Be careful, Vivi Ann.
“You gonna leave the dang door open all morning?” her dad said, coming up behind her.
“Come in, Dallas. Have a seat,” she said, leading him toward the table.
Vivi Ann served breakfast and sat down between them. When Dad finished his prayer, they each began eating.
Vivi Ann had eaten breakfast in silence for most of her life. Her dad and cowboys in general were not the most talkative bunch, but this morning it grated on her nerves. She knew Dallas was watching her when she said, “The next roping is coming up. I’m going to need some flyers posted.”
“I c’n do that,” Dallas said. “Just tell me where you want them.”
She nodded. “And that leak in the loafing shed—”
“I fixed that yesterday.”
She looked at Dallas, surprised. “I didn’t write it down.”
“What makes you think I can read, anyway?”
Dad made a sound at that, a kind of snort, and kept reading his magazine.
She forced her gaze away from Dallas’s face and looked at her father. “Can you come to Sequim with me today?”
“I got a full schedule, Vivi,” Dad said, cutting his ham steak. “Six horses to shoe. Last one’s all the way out to Quilcene. You got a horse needs rescuin’?”
She nodded.
“I could help you,” Dallas said.
“No, thank you. My fiancé can help me,” she said.
“Whatever you say.”
She pushed back from the table and went to start the dishes. By the time she was finished, they were both gone and the house was empty again.
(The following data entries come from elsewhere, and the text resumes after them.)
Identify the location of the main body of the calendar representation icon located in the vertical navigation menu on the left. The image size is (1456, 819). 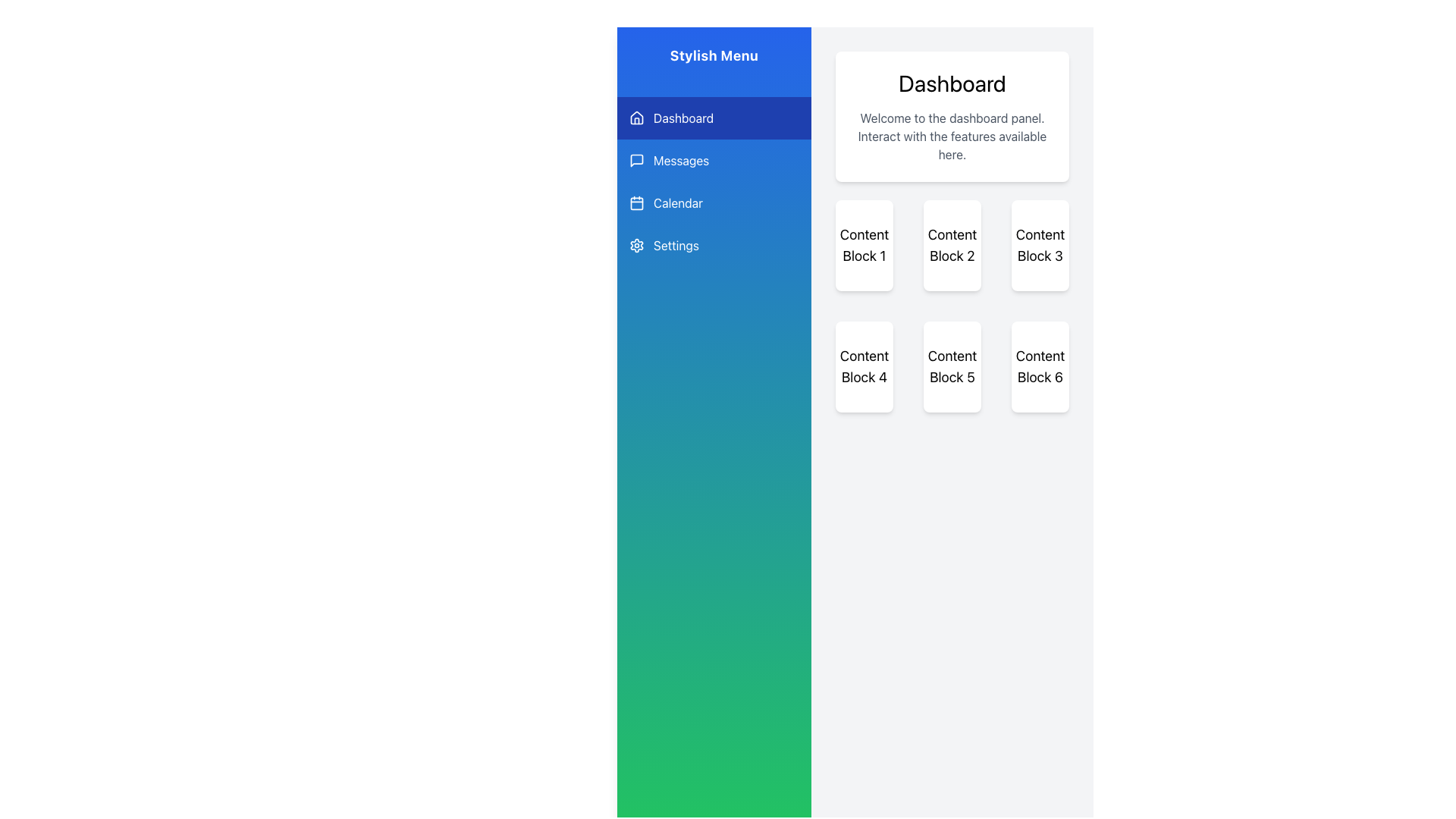
(637, 202). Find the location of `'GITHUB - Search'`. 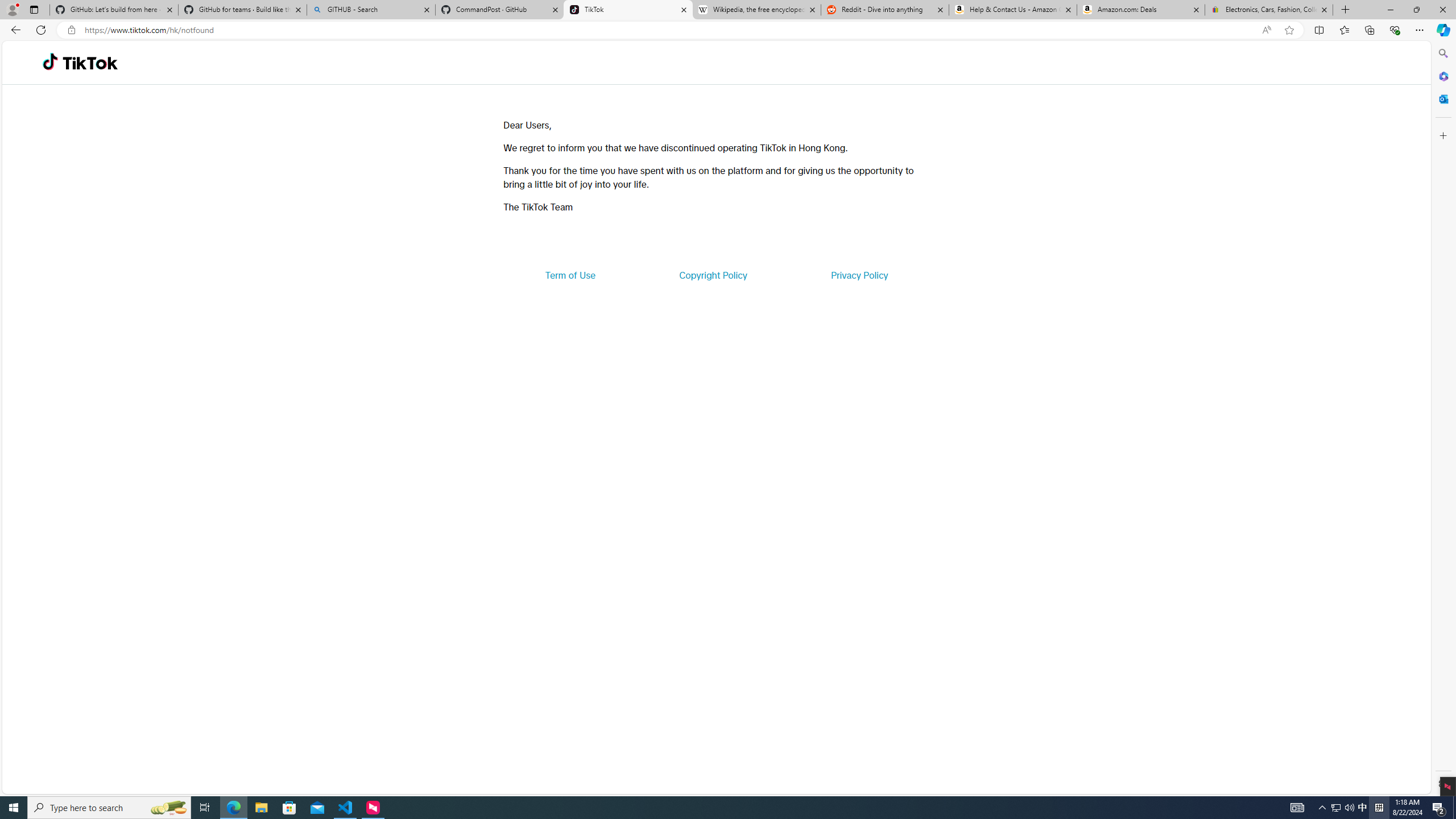

'GITHUB - Search' is located at coordinates (370, 9). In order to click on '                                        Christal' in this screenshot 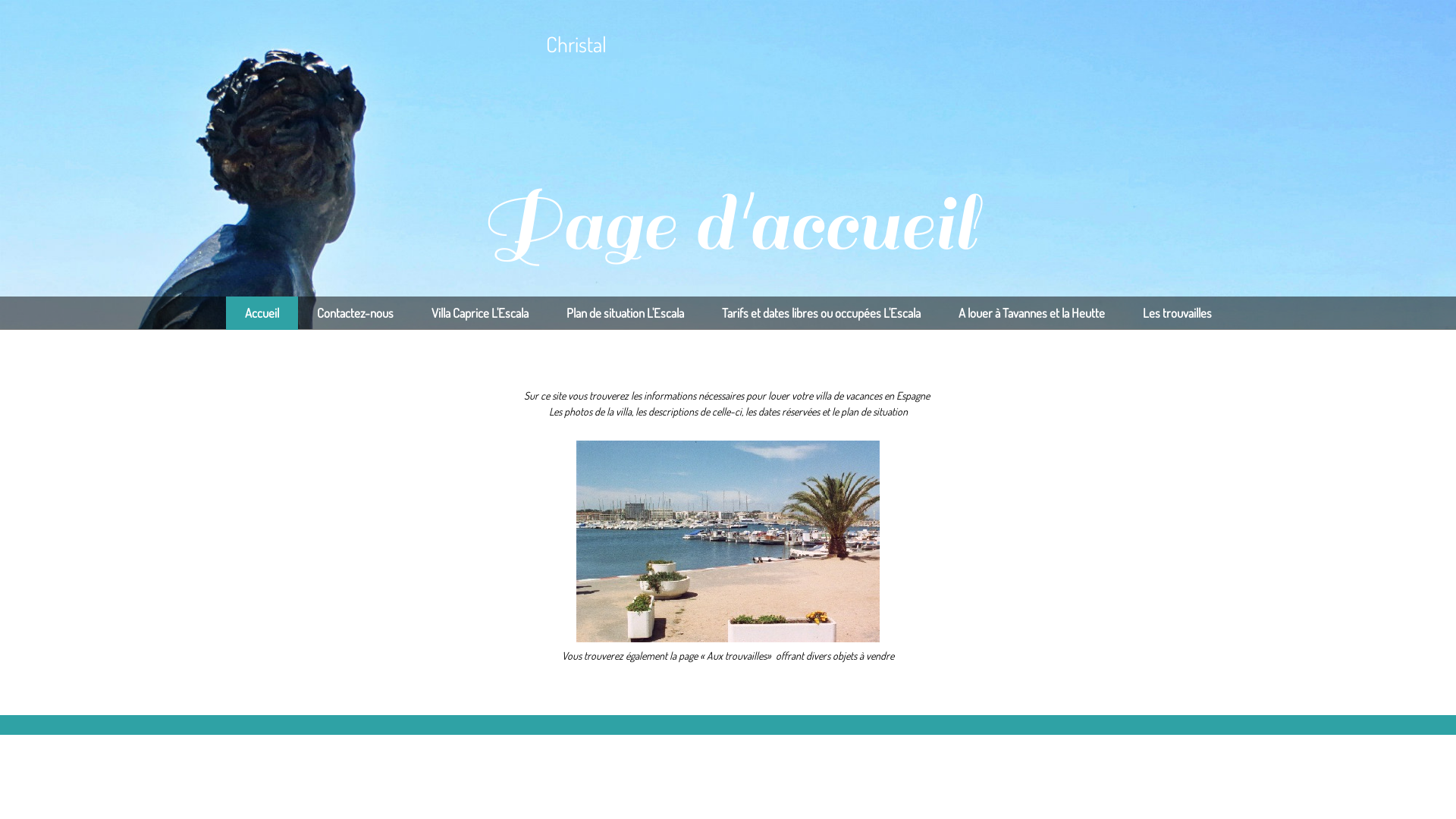, I will do `click(364, 42)`.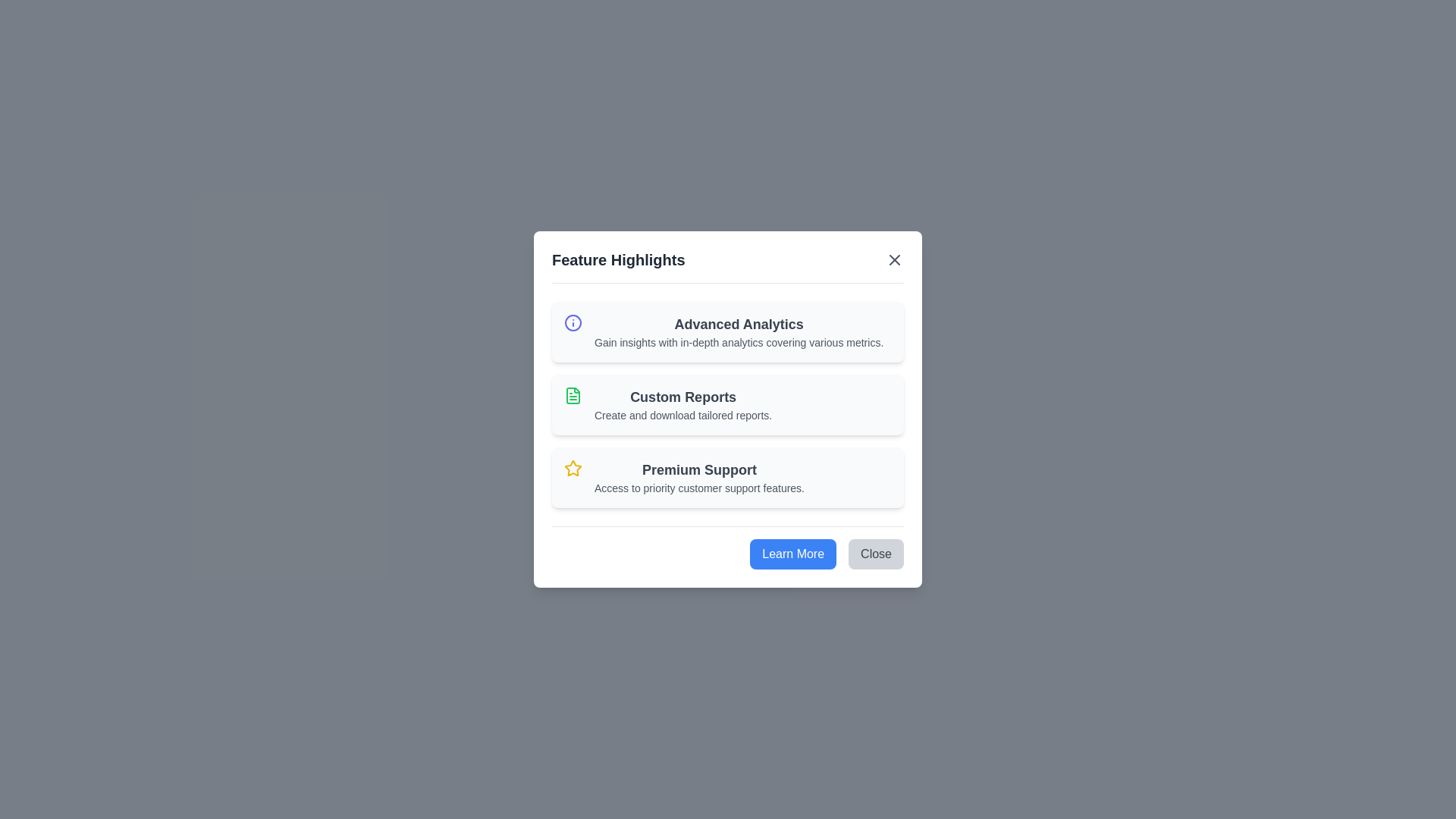 This screenshot has height=819, width=1456. What do you see at coordinates (739, 342) in the screenshot?
I see `the descriptive text element located below the 'Advanced Analytics' header in the first highlighted feature box of the dialog` at bounding box center [739, 342].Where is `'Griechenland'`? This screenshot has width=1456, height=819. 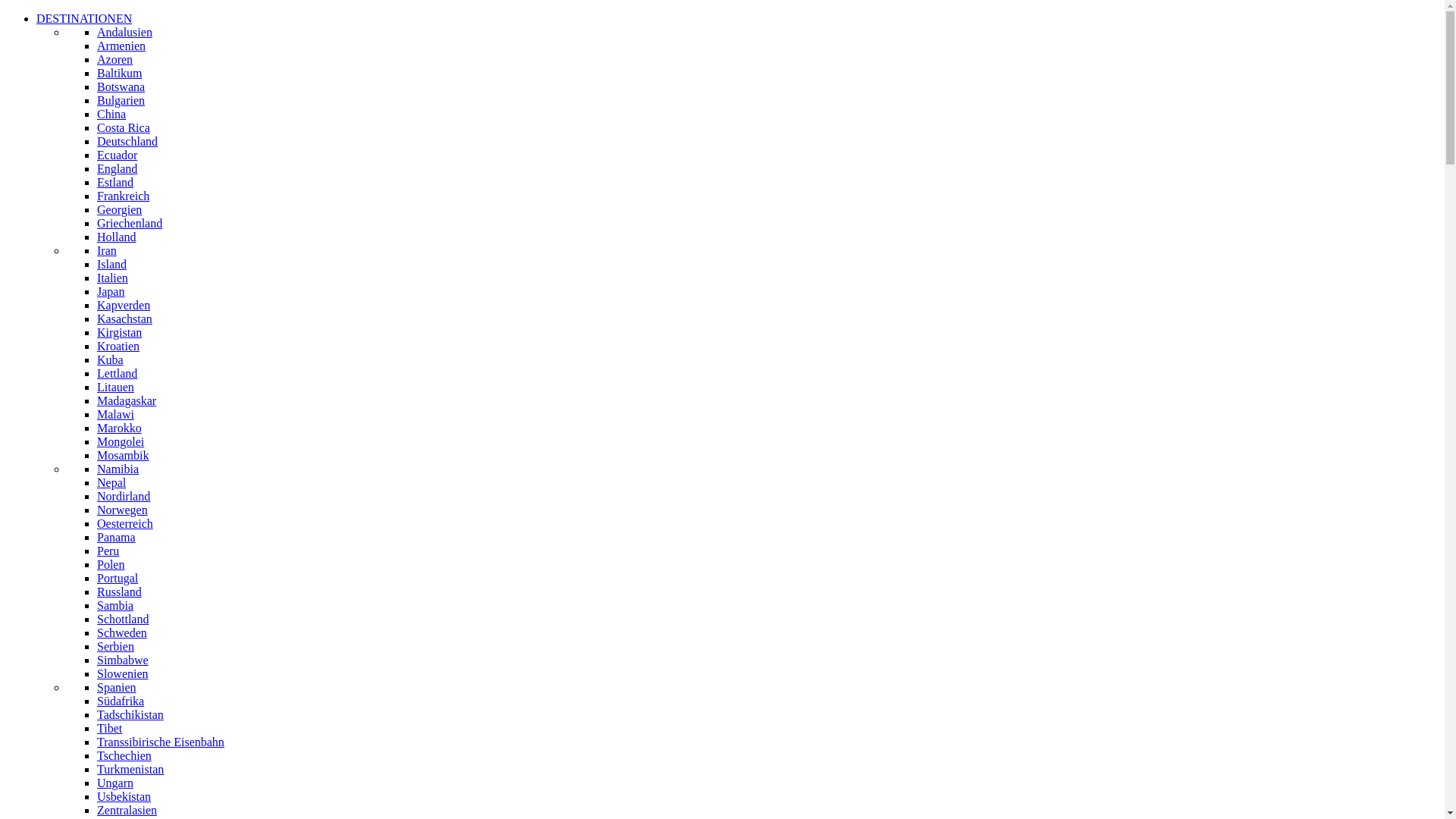
'Griechenland' is located at coordinates (130, 223).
For the next five hours she worked tirelessly: teaching lessons, training the Jurikas’ mare, and making up flyers. At eleven-thirty, she returned to the house and made lunch, half of which she wrapped up and put in a picnic basket; the other half she left on the table, wrapped up for Dallas. Then she went over to the yellow Princess phone in the kitchen and called Luke, who answered almost immediately.
“Hey, there. I want to kidnap you today,” she said. “I’ve got an abused horse to rescue in Sequim. We could have a picnic on the beach.”
“Damn. I wish you’d called earlier. I just committed to go out to the Winslow place. Their filly is limping.”
“Are you sure?”
“Sorry. We’re still on for dinner, right?”
“Of course.”
“See you at seven.”
She hung up the phone and walked outside. Standing on the porch, she saw Dallas turn the tractor toward her. When he saw her, a smile spread across his face, and she knew he’d expected her to come looking for him.
“I don’t have any choice,” she said aloud, to herself. “It’s just work.”
She crossed the parking area and stopped beside the tractor.
“It turns out I do need your help picking up that horse,” she said. Without waiting for him to answer, she headed over to the truck and climbed in. Ten minutes later, when she’d hitched up the six-horse trailer, she honked the horn impatiently.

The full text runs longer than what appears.